Q: What is 4-n-butylaniline?
A: 4-n-butylaniline is a specific organic compound that reacts with the isocyanates to form Receptor 2 in the synthesis process.
Q: What is a trimeric assembly?
A: A trimeric assembly refers to a structure composed of three identical or similar molecules (in this case, Receptor 2) that come together and interact with each other.

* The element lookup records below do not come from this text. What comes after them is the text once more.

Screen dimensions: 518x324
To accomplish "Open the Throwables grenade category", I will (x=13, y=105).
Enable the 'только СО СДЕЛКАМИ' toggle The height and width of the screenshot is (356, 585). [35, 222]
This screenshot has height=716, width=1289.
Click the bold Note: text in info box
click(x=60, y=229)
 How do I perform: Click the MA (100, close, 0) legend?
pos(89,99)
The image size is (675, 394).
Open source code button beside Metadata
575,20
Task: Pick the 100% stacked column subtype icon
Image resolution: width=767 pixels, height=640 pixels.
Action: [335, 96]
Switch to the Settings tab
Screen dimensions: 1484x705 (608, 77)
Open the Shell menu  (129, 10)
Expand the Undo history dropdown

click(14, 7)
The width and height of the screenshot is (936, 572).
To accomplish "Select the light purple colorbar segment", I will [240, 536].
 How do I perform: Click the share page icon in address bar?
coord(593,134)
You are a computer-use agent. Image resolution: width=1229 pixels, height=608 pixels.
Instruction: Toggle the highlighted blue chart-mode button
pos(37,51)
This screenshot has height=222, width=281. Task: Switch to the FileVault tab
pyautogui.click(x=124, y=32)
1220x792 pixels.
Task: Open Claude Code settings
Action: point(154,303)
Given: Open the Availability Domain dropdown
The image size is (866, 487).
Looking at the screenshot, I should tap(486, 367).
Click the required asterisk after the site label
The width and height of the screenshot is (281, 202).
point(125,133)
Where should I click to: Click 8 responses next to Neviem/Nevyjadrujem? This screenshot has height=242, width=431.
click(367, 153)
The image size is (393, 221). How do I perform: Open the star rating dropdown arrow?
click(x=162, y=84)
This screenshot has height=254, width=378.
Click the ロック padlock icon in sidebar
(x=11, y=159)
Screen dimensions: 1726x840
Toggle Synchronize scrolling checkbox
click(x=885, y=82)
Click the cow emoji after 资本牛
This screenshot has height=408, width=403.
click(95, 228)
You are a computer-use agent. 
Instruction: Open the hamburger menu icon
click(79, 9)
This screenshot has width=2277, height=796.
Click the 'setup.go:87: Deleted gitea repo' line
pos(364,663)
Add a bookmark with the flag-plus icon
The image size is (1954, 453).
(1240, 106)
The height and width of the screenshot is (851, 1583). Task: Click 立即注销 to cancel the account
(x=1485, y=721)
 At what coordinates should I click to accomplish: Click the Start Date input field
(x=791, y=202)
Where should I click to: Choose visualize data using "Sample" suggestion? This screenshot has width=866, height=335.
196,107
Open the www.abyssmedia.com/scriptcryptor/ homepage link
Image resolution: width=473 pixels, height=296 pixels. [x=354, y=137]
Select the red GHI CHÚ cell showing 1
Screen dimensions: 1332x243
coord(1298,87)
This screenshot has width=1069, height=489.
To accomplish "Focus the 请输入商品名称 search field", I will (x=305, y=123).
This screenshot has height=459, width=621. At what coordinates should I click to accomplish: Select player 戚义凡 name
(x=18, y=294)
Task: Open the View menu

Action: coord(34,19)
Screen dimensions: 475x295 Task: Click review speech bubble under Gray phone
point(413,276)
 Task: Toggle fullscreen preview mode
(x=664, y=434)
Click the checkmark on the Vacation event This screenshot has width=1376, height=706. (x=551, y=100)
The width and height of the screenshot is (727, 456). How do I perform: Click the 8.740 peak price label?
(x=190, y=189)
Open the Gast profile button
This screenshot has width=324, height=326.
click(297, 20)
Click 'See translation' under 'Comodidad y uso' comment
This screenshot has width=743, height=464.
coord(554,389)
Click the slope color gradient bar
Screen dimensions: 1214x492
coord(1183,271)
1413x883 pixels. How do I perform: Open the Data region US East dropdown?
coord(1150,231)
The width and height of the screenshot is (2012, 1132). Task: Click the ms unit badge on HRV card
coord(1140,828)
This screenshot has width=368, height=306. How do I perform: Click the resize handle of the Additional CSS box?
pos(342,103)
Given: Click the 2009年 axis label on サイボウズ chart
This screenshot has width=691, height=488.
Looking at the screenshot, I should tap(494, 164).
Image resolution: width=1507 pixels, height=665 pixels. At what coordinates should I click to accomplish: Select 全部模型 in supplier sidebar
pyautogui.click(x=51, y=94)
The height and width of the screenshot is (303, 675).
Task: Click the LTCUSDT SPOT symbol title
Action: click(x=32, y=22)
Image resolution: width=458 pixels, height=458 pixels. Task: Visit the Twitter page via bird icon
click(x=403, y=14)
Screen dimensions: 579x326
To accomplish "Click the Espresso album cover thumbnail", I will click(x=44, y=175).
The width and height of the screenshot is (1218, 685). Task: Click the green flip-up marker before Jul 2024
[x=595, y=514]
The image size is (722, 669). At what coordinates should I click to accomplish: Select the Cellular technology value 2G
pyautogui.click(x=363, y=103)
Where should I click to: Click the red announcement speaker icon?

Q: What are tetra-n-butyl ammonium (TBA) cations?
A: Tetra-n-butyl ammonium (TBA) cations are positively charged ions that are present outside the complexes formed between Receptor 2 and the sulfate, phosphate, or arsenate anions. They help maintain charge balance in the system.
Q: What is charge balance?
A: Charge balance refers to the state where the total positive and negative charges in a chemical system are equal, ensuring overall neutrality.
Q: What is cleft conformation?
A: Cleft conformation refers to the specific shape or arrangement of Receptor 2, where it adopts a cleft-like structure with a groove or pocket.
Q: What are one-dimensional channels and crystal lattice?
A: One-dimensional channels are pathways or tunnels within the crystal lattice of Receptor 2, allowing the movement of molecules or ions. Crystal lattice refers to the repeating three-dimensional arrangement of molecules in a solid crystal.